Im vergangenen Sommer hatte die EU-Kommission wegen des Lkw-Kartells Rekordstrafen von knapp drei Milliarden Euro verhängt. Über 14 Jahre lang, in der Zeit von 1997 bis 2011, hatten mehrere Hersteller ihre Preise abgesprochen. Daimler, Iveco, DAF und Volvo/Renault stimmte dem Vergleich damals zu. Die schwedische Volkswagen-Tochter Scania dagegen lehnte einen Vergleich ab, sodass die Ermittlungen weiterliefen. Die andere VW-Tochter MAN kam straffrei davon, weil sie die Hinweise gab und damit das Verfahren ins Rollen brachte. Das hat aber nichts damit zu tun, dass auch auf MAN Schadenersatzforderungen zukommen können.
Am Dienstagnachmittag informierte der Verband seine Mitglieder und interessierte Spediteure aus dem Raum Bremen und Niedersachsen über das Vorgehen. Vertreter von etwa 25 Unternehmen waren der Einladung gefolgt. Mit Geld können die Fuhrunternehmen rechnen, die in der Zeit zwischen 1997 und 2011 einen Lkw oder eine Sattelzugmaschine mit mehr als sechs Tonnen neu gekauft oder geleast haben von einem der am Kartell beteiligten Hersteller.

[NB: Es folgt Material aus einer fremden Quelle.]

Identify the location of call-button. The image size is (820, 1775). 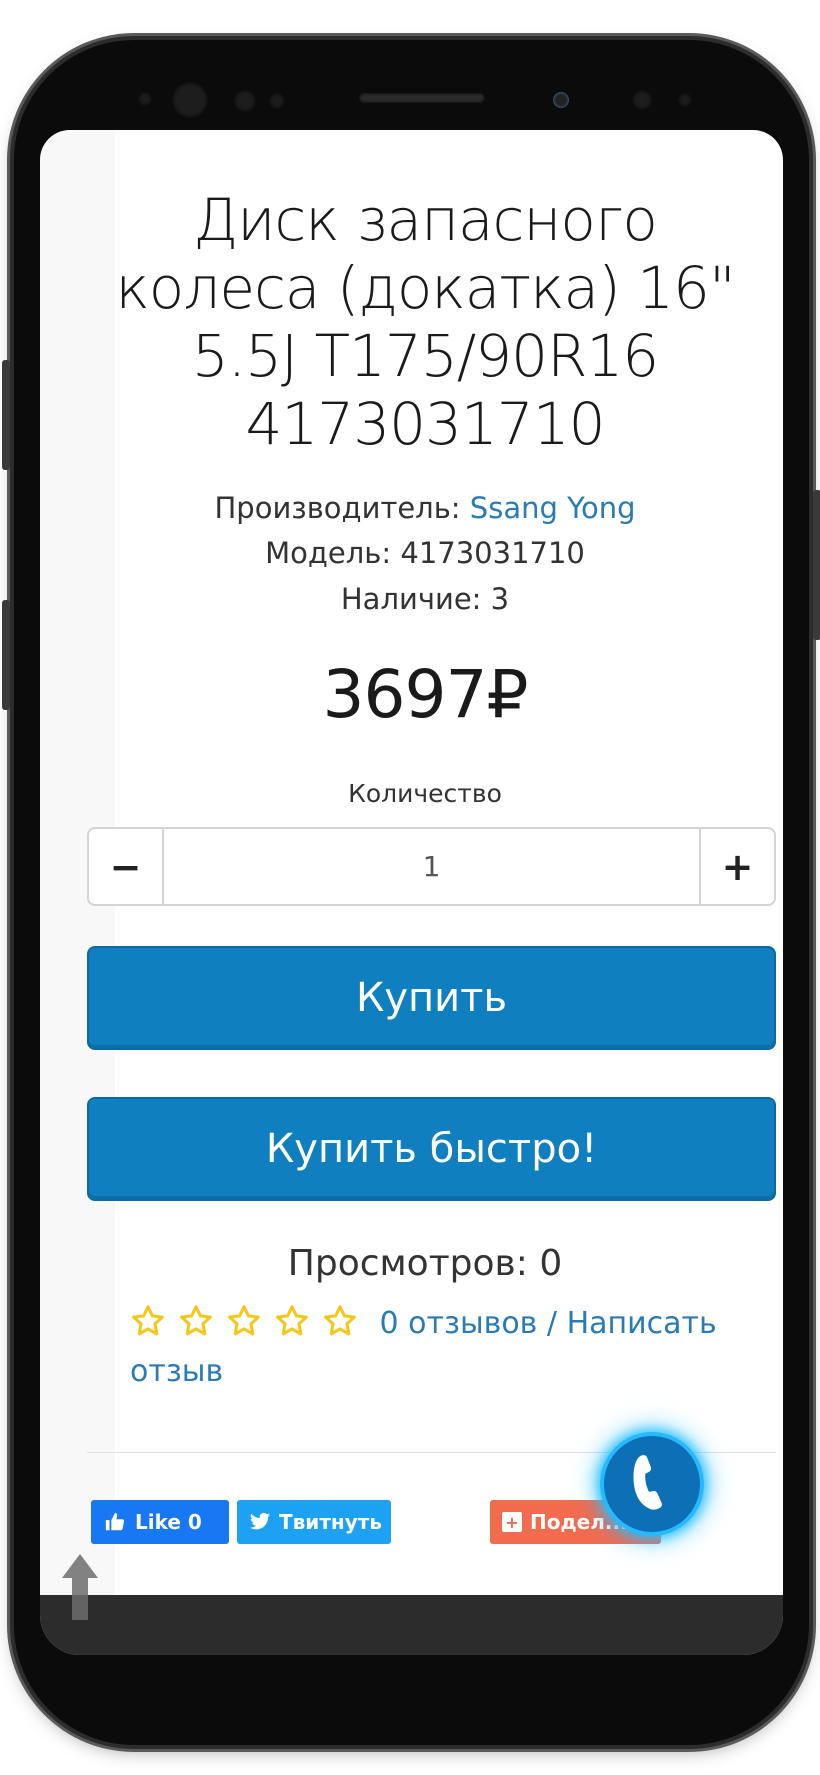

Der Kooperationspartner Financialright hat im Internet die Seite truck-damages.com/de ins Leben gerufen. Dort können alle Spediteure, egal ob BGL-Mitglieder oder nicht, ihre Schadenersatzforderung an den Rechtsdienstleister abtreten. Außerdem müssen sie so viele Daten wie möglich über die betroffenen Fahrzeuge eingeben, am besten mit Kopie des Kaufvertrags. Im Erfolgsfall zahlen BGL-Mitglieder 28 Prozent der Schadenssumme als Provision an Financialright. Je mehr BGL-Mitglieder sich beteiligen, desto niedriger die Provision. Nicht-Mitglieder zahlen in jedem Fall 33 Prozent.
Verfahren kann Jahre dauern
Mit den Daten soll der Frankfurter Wirtschaftsprofessor Roman Inderst als Gutachter errechnen, wie hoch der Gesamtschaden ist. Als sicher gilt, dass es in die Millionen gehen wird. Hausfeld-Anwalt Alex Petrasincu aus Berlin will auf einen Vergleich hinarbeiten, um lange Gerichtsverfahren zu verhindern. Auf eine erste Geltendmachung reagierten die Lkw-Hersteller unterschiedlich. „Während von Daimler zumindest ein freundliches Ablehnungsschreiben kam, gab es von DAF keine einzige Reaktion“, sagte der Anwalt den BGL-Mitgliedern.
Zu viel Zeit mit der Dateneingabe dürfen sich die Spediteure aber auch nicht lassen. Denn zum Jahresende hin ist mit einer Verjährungsfrist zu rechnen. Hinfällig sei auf alle Fälle der Januar, der anfangs als Verjährungsfrist genannt wurde. Martin Oholt, Geschäftsführer vom Landesverband Verkehrsgewerbe Bremen (LVB), sagte: „In diesem Jahr geht es erst mal um die Datenerfassung. Mit dem Gutachten ist voraussichtlich erst 2018 zu rechnen. Wenn die Lkw-Hersteller allerdings einem Vergleich nicht zustimmen, kann sich ein Gerichtsverfahren über Jahre hinziehen.“ Sollte das Verfahren ohne Erfolg sein, müssen die Spediteure keine Kosten befürchten.
Richard Janssen von der Bassumer Spedition Detmers Janssen hat seine Rechte an Financialright schon abgetreten. „Das ist eine günstige Lösung für uns“, sagte Janssen. Seine Schwiegertochter Imke Janssen hat dazu schon 25 Fahrzeuge auf der Internetseite registriert, was einige Zeit in Anspruch nahm. Bei der Veranstaltung im Radisson Blu Hotel nahm auch der Vertreter einer Spedition teil, bei der es um 150 Fahrzeuge gehen soll. Bei dem Unternehmen aus der Region, das namentlich nicht genannt werden wollte, soll der Schaden durch das Kartell in die Millionenhöhe gehen.